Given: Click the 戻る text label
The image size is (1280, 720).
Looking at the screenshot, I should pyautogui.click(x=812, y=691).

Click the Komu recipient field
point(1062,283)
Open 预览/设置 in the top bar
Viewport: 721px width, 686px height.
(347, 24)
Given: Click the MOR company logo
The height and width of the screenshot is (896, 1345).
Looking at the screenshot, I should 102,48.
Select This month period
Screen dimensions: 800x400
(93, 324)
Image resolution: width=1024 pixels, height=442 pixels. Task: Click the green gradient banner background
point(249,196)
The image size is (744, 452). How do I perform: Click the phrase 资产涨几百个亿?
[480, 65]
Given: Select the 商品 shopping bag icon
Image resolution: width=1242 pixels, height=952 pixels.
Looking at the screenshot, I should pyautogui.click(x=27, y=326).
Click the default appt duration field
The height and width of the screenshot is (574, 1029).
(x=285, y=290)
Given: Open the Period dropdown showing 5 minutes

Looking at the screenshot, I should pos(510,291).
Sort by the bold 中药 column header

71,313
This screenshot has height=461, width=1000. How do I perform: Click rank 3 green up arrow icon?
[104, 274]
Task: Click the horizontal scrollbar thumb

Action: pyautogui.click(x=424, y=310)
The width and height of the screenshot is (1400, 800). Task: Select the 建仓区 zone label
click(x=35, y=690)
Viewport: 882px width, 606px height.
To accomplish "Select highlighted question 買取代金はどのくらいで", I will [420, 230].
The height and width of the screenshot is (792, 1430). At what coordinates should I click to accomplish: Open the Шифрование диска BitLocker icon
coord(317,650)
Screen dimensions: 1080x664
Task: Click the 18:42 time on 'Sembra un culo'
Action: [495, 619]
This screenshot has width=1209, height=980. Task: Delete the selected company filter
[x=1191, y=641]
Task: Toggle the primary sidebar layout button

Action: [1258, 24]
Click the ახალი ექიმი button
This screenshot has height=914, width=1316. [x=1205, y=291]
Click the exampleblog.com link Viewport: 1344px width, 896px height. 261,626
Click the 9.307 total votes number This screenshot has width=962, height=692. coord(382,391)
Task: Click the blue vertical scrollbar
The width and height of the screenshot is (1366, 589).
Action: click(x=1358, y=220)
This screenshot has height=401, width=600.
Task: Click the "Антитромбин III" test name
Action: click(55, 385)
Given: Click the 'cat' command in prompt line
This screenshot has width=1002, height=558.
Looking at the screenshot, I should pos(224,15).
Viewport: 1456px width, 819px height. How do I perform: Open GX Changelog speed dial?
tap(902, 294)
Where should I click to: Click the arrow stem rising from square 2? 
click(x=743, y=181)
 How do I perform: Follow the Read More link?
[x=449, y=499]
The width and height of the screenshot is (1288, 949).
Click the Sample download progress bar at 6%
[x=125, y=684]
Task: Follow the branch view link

_ _ _ _

● WHAT THE EXERCISE ASKS
Output as a numbered list, leaving out blank lines, the part of the data that opens with the line containing "The height and width of the screenshot is (792, 1430)." and closes with the line containing "Action: click(55, 385)", both lines included.

● ANSWER TO THIS PROBLEM
1. The height and width of the screenshot is (792, 1430). At what coordinates should I click to accomplish: Open the Шифрование диска BitLocker icon
2. coord(317,650)
3. Screen dimensions: 1080x664
4. Task: Click the 18:42 time on 'Sembra un culo'
5. Action: [495, 619]
6. This screenshot has width=1209, height=980. Task: Delete the selected company filter
7. [x=1191, y=641]
8. Task: Toggle the primary sidebar layout button
9. Action: [1258, 24]
10. Click the ახალი ექიმი button
11. This screenshot has height=914, width=1316. [x=1205, y=291]
12. Click the exampleblog.com link Viewport: 1344px width, 896px height. 261,626
13. Click the 9.307 total votes number This screenshot has width=962, height=692. coord(382,391)
14. Task: Click the blue vertical scrollbar
15. The width and height of the screenshot is (1366, 589).
16. Action: click(x=1358, y=220)
17. This screenshot has height=401, width=600.
18. Task: Click the "Антитромбин III" test name
19. Action: click(55, 385)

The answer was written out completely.